English version of the reasons delivered by
Kasirer J. —
[138] For the reasons given by Chamberland J.A., and with respect for those of a different opinion, I share my colleagues’ view that the appeal must be allowed. I fully agree with Chamberland J.A. that the respondent, 9147‑0732 Québec inc., a corporation, cannot avail itself of the protection of s. 12 of the Canadian Charter of Rights and Freedoms to challenge the constitutionality of s. 197.1 of the Building Act, CQLR, c. B‑1.1.
[139] Starting, quite rightly, from the language of s. 12 , as Abella J. and Brown and Rowe JJ. propose to do in their respective reasons, Chamberland J.A. pointed to the word “cruel” and reasoned that it would distort the ordinary meaning of the words to say that it is possible to be cruel to a corporate entity (2019 QCCA 373, at para. 53 (CanLII)). I agree.
[140] He was careful to adhere to the principle that Charter rights must be given a large, liberal and purposive interpretation, a principle whose relevance was emphasized again recently by Wagner C.J. in Conseil scolaire francophone de la Colombie‑Britannique v. British Columbia, 2020 SCC 13, at para. 4. At the conclusion of his analysis based primarily on the decisions of this Court, including R. v. Smith (Edward Dewey), [1987] 1 S.C.R. 1045, Chamberland J.A. found that, although the scope of s. 12 has been broadened over the years, [translation] “its evolution is still concerned only with human beings (human dignity) and provides no basis . . . for extending its application to corporations” (para. 59). He further reasoned that “[t]he assertion that no one is to be subjected to cruel treatment or punishment cannot be dissociated from the concept of human dignity” (para. 59). In arriving at this interpretation of s. 12 — unassailable, in my opinion — Chamberland J.A. also relied on sources drawn from domestic law and international law, an approach perfectly in keeping with the principles of Charter interpretation.
[141] With regard to the ground of appeal that a corporation might enjoy the protection of s. 12 through the natural persons closely related to it, Chamberland J.A. relied on this Court’s decisions, but also on English case law and the Civil Code of Québec, to explain in a compelling manner that the respondent was [translation] “asserting rights here that are not its own” (para. 75). Again, no error has been shown.

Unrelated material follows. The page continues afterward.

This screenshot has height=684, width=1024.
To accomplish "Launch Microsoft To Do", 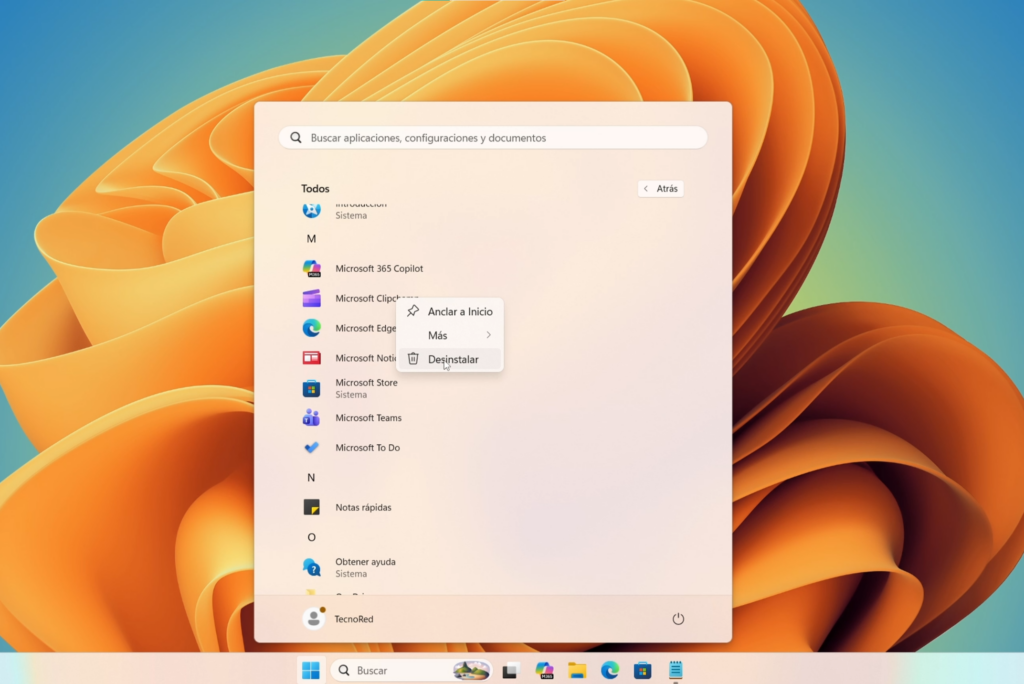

[142] In this case, all the relevant factors are to the same effect, indicating that the protection offered by s. 12 does not extend to corporations. I therefore find it unnecessary to consider questions relating to the proper approach to constitutional interpretation or the place of international law and comparative law in that approach any further. In my view, Chamberland J.A.’s reasons permit us to conclude, without saying more, that the appeal must be allowed.
Appeal allowed.
Solicitor for the appellant the Attorney General of Quebec: Attorney General of Quebec, Québec.

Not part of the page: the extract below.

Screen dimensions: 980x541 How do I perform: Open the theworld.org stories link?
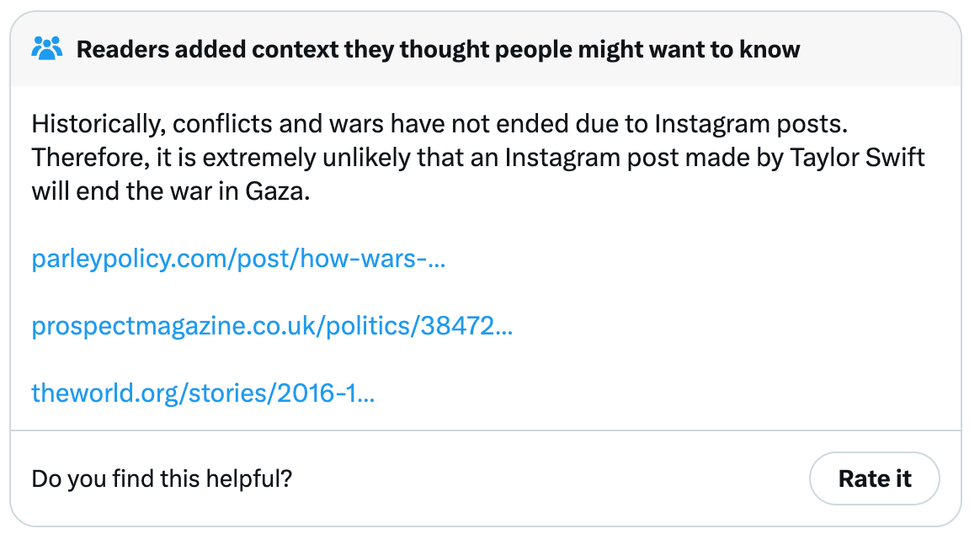point(203,392)
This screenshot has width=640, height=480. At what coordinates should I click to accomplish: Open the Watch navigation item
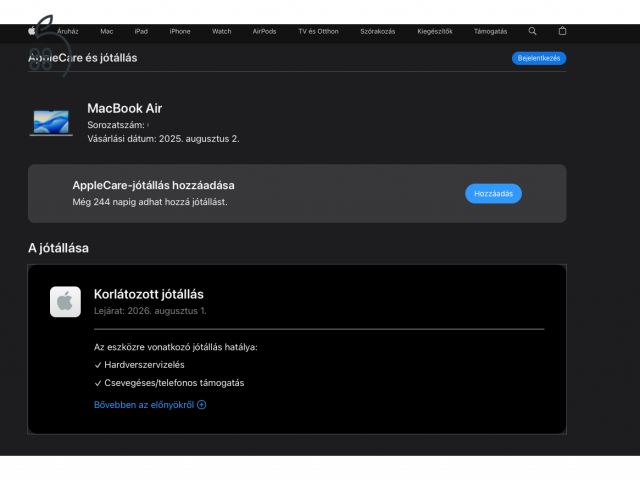(x=222, y=31)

Solicitor for the appellant the Director of Criminal and Penal Prosecutions: Director of Criminal and Penal Prosecutions, Québec.
Solicitors for the respondent: Services juridiques de l’APCHQ inc., Québec.

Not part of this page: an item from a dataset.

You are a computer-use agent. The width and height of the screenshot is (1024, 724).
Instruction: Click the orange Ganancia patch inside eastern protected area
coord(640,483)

Solicitors for the intervener the Director of Public Prosecutions: Public Prosecution Service of Canada, Ottawa.
Solicitor for the intervener the Attorney General of Ontario: Attorney General of Ontario, Toronto.
Solicitors for the intervener Association des avocats de la défense de Montréal: Davies Ward Phillips & Vineberg, Montréal.
Solicitors for the intervener the British Columbia Civil Liberties Association: Gib van Ert Law, Ottawa.
Solicitors for the intervener the Canadian Civil Liberties Association: Caza Saikaley, Ottawa; University of Ottawa, Faculty of Law, Ottawa.
Solicitors for the intervener the Canadian Constitution Foundation: McCarthy Tétrault, Toronto.